On the face of it, patents seem like one of the best sources for learning about invention. Patent specifications must precisely detail an inventor’s contributions to the art. Patent disputes, especially those that end up in court, generate an intensive fact-finding process about who conceived what and when. In some cases, the courts appear to deliver a ‘definitive’ ruling on the originality, priority and scope of important inventions. Useful, right?

Well, only up to a point. Historians of technology who work with patents (hopefully) tend to develop a more nuanced view of how these documents are produced and adjudicated. In almost every instance, patent specifications represent strategic choices about how to present particular subject-matter and how to gain maximum protection for the inventor’s rights. Patent litigation and its outcomes are an even more complex amalgam of legal tactics, resources and skill. The central problem for the historian of a particular technology, or of aggregate technical change, is the fact that patents—ultimately units of property, rather than units of invention—are legal phenomena first and foremost.

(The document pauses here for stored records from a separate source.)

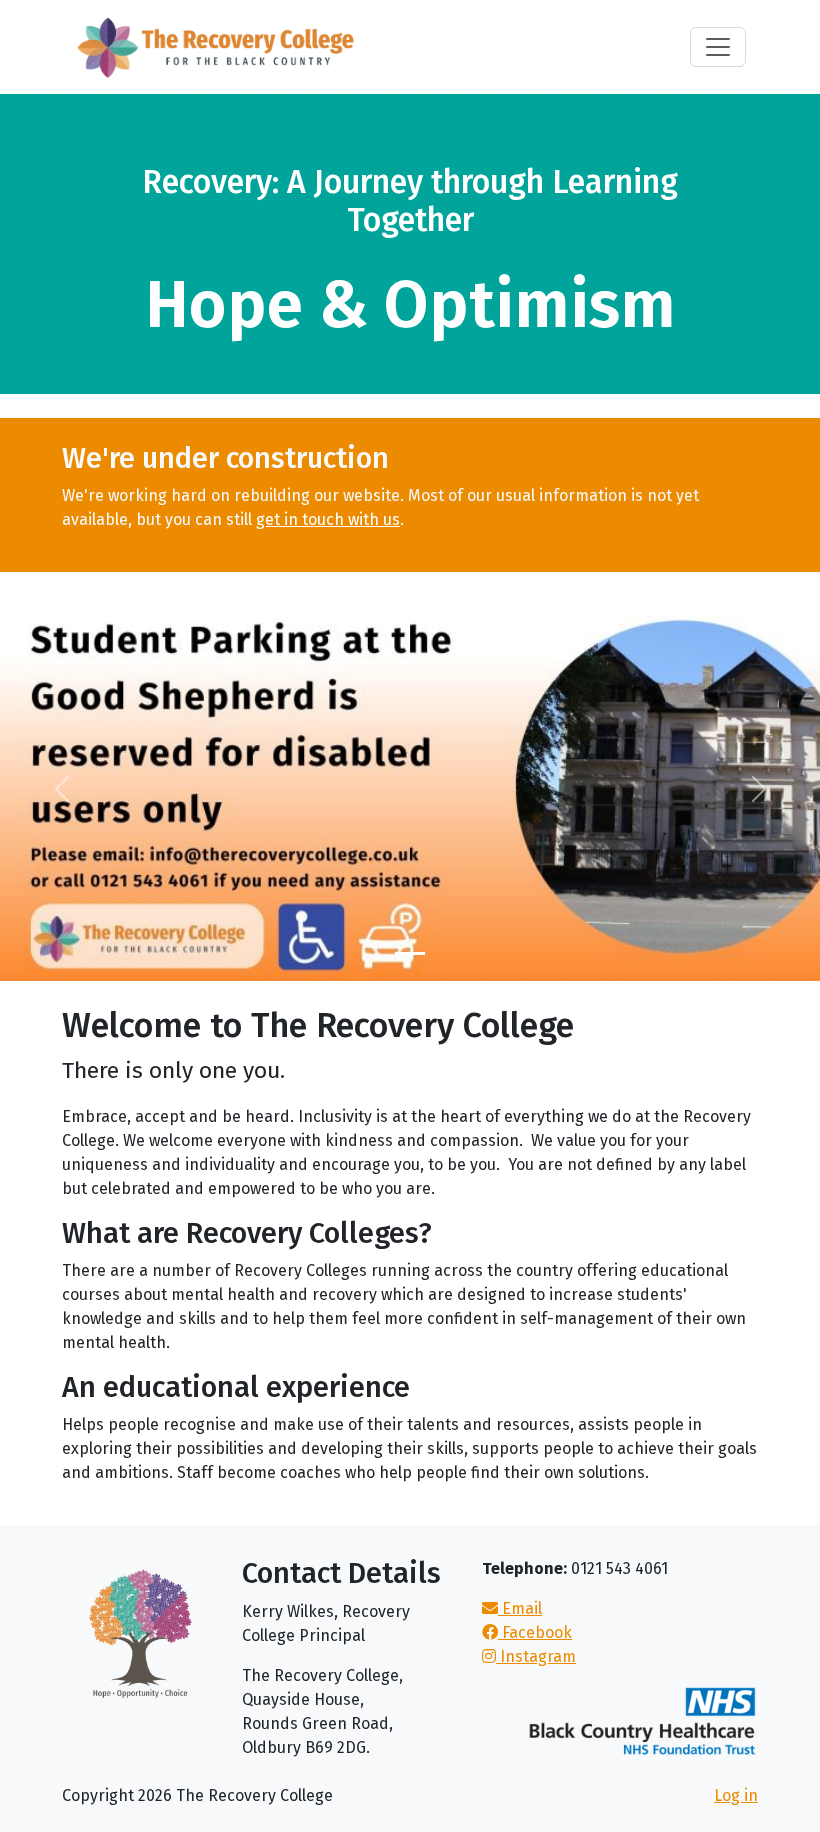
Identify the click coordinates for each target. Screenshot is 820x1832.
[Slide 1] (410, 953)
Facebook (535, 1632)
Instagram (536, 1656)
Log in (736, 1795)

This suggests the importance of developing a more systematic, cross-sectional view of the legal practices and institutions that shaped patents. The proposed paper addresses one hitherto particularly opaque area: the process of litigation. In particular, it considers late-nineteenth-century American patent suits as a ‘social litigation system’. Coined by the legal historian Edward Purcell, the term refers to a class of lawsuits sharing a common set of legal rules, comparable disputes and professional repeat players. Within such a system, factors such as professional networks, long-term strategies and legal resources (influences that are largely invisible to the student of a single patent controversy) had substantial effects on case outcomes.

The paper’s contribution is methodological as well as substantive. Previous historical treatments of nineteenth-century patent suits rely on reported cases. This research, by contrast, uses court archives to analyse the actual population of lawsuits. As well as avoiding the sample-bias problems associated with case reporting, this approach yields rich information on the parties, legal practitioners, and patents involved in litigation.